== Page excerpt ==
>> Begin
# Names



## scooter206 (Apr 4, 2013)

I just got my new boy goat kid, does anyone have suggestions on names








Sent from my iPhone using Goat Forum


----------



## ksalvagno (Oct 6, 2009)

He's cute!


----------



## scooter206 (Apr 4, 2013)

Thanx I was thinking naming him. Levi, Bentley, or Riley 


Sent from my iPhone using Goat Forum


----------



## ksalvagno (Oct 6, 2009)

I like Levi.


----------



## cher1190 (Aug 9, 2013)

I like bentley


----------



## COgoatLover25 (Dec 23, 2013)

I like Levi


Home to Reg. Nubians, Nigerians, and meat goats.


----------



## LoriH (Jan 12, 2014)

I vote Levi


----------



## caprine crazy (Jun 12, 2012)
>> End
== Provided information ==
>> Begin
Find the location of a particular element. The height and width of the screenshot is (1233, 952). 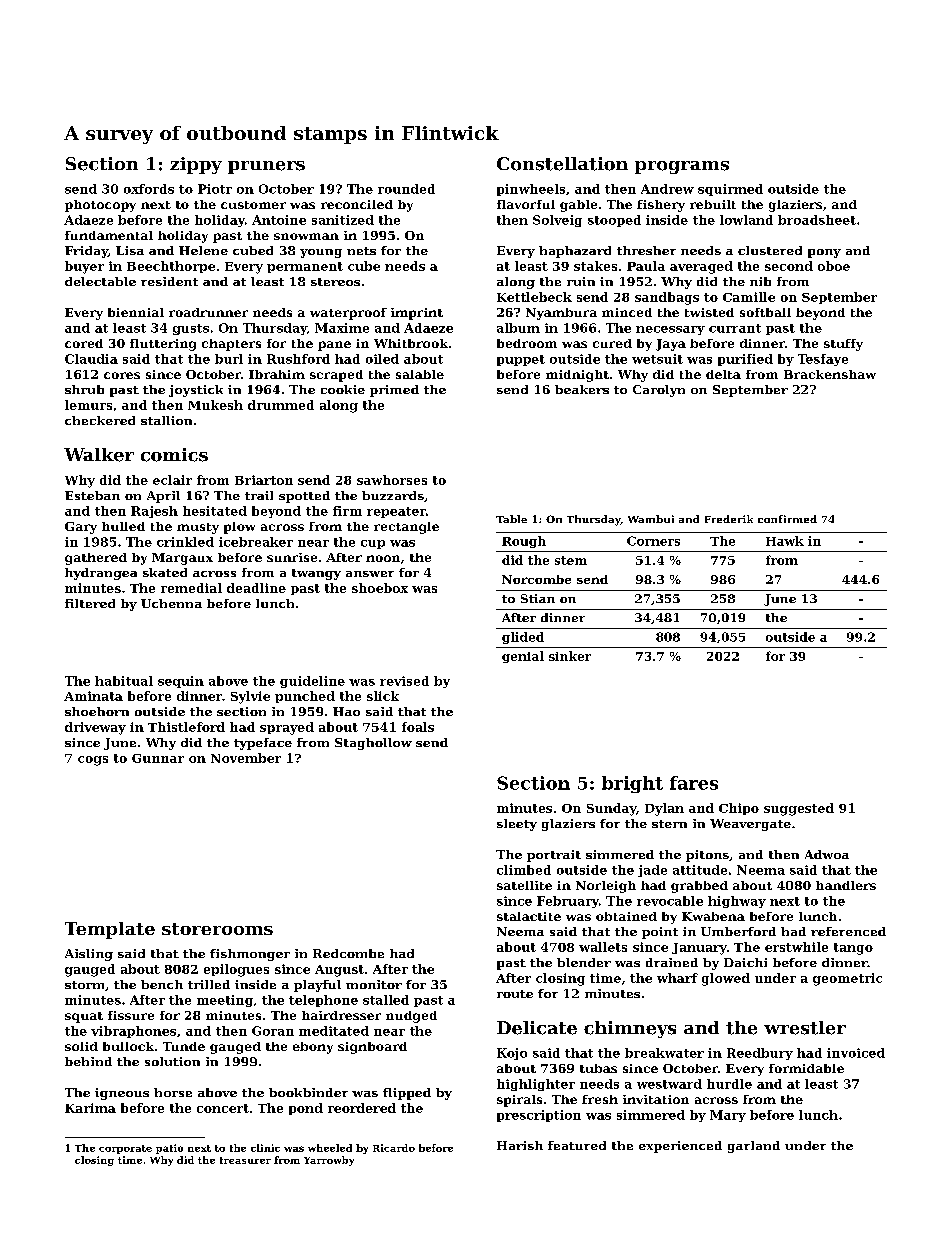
>> End
>> Begin
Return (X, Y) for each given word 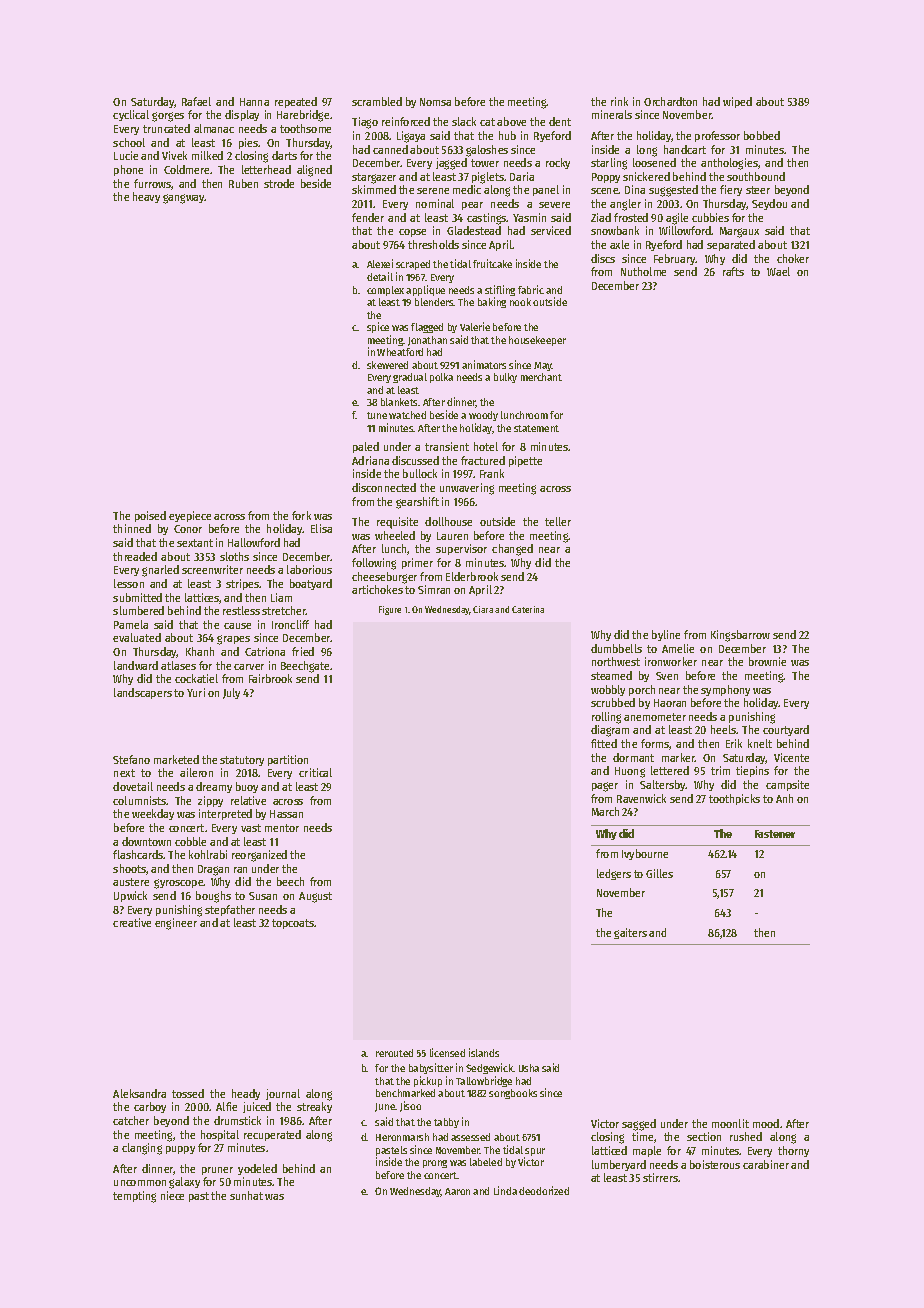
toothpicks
>> End
== Exercise task ==
Quote the forum thread above about naming a new goat kid in full, word for word.

== Complete response ==
# Names



## scooter206 (Apr 4, 2013)

I just got my new boy goat kid, does anyone have suggestions on names








Sent from my iPhone using Goat Forum


----------



## ksalvagno (Oct 6, 2009)

He's cute!


----------



## scooter206 (Apr 4, 2013)

Thanx I was thinking naming him. Levi, Bentley, or Riley 


Sent from my iPhone using Goat Forum


----------



## ksalvagno (Oct 6, 2009)

I like Levi.


----------



## cher1190 (Aug 9, 2013)

I like bentley


----------



## COgoatLover25 (Dec 23, 2013)

I like Levi


Home to Reg. Nubians, Nigerians, and meat goats.


----------



## LoriH (Jan 12, 2014)

I vote Levi


----------



## caprine crazy (Jun 12, 2012)